Lorsqu'il est saisi d'un appel contre une décision rendue par le juge des libertés et de la détention dans les cas prévus aux articles L. 741-10 et L. 742-8, il peut également rejeter la déclaration d'appel sans avoir préalablement convoqué les parties s'il apparaît qu'aucune circonstance nouvelle de fait ou de droit n'est intervenue depuis le placement en rétention administrative ou son renouvellement, ou que les éléments fournis à l'appui de la demande ne permettent manifestement pas de justifier qu'il soit mis fin à la rétention. »
En l'espèce, la procédure ne faisant apparaître aucune irrégularité affectant la légalité de la décision, la déclaration d'appel est irrecevable comme dénuée d'élément de contestation de l'ordonnance déférée, la critique ainsi libellée " je conteste la décision rendue par le juge de la liberté et de la détention le 09/08/2024 à 15h57"est non motivée, au sens de l'article l'article R. 743-14 du code de l'entrée et du séjour des étrangers et du droit d'asile, à défaut de toute explication.
PAR CES MOTIFS
CONFIRMONS l'ordonnance,
ORDONNONS la remise immédiate au procureur général d'une expédition de la présente ordonnance.
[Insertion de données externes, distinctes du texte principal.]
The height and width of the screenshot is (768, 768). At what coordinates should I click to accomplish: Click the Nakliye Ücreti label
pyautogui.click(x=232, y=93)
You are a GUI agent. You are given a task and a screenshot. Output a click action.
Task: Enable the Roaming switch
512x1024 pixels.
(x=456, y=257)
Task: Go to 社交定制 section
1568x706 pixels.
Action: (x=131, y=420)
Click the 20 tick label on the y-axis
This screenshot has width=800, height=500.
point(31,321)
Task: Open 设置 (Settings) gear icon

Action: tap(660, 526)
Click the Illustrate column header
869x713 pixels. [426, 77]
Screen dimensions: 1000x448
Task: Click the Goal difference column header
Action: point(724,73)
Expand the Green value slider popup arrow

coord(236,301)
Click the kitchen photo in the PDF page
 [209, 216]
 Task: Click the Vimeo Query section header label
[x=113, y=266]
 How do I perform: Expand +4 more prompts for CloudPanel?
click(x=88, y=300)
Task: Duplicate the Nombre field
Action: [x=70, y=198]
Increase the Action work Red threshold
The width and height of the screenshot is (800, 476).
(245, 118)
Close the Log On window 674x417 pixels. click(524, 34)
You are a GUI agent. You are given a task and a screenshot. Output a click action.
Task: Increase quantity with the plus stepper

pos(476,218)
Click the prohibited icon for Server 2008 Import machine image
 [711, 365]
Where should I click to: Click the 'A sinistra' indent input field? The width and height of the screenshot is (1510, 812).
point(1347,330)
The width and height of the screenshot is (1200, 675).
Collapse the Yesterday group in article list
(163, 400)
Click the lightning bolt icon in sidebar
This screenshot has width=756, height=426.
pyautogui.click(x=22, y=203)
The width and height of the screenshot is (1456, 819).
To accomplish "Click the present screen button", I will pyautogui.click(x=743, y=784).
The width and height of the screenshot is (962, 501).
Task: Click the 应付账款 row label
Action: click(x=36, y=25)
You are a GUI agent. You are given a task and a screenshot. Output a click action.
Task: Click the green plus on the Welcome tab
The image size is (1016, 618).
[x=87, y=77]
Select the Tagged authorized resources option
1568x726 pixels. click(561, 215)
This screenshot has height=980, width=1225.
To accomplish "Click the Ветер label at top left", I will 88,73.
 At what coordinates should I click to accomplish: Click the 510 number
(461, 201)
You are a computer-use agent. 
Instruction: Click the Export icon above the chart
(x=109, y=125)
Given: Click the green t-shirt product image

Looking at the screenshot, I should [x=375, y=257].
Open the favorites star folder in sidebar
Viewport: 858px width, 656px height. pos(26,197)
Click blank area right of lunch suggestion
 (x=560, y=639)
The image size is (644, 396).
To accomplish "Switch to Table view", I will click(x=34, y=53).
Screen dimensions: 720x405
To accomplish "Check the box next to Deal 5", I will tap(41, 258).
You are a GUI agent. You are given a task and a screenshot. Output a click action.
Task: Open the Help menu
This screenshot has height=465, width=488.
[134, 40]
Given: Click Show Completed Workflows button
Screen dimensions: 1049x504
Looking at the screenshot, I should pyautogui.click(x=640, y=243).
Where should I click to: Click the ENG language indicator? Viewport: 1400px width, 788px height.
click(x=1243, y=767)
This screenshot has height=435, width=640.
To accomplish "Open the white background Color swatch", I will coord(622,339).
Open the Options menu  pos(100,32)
Fait à Paris le 13 août 2024 à
LE GREFFIER, LE PRÉSIDENT,
REÇU NOTIFICATION DE L'ORDONNANCE ET DE L'EXERCICE DES VOIES DE RECOURS :
Pour information :
L'ordonnance n'est pas susceptible d'opposition.
Le pourvoi en cassation est ouvert à l'étranger, à l'autorité administrative qui a prononcé le maintien en zone d'attente ou la rétention et au ministère public.
Le délai de pourvoi en cassation est de deux mois à compter de la notification.
Le pourvoi est formé par déclaration écrite remise au secrétariat greffe de la Cour de cassation par l'avocat au Conseil d'Etat et à la Cour de cassation constitué par le demandeur.
Notification effectuée aux parties par LRAR ou télécopie et/ou courriel.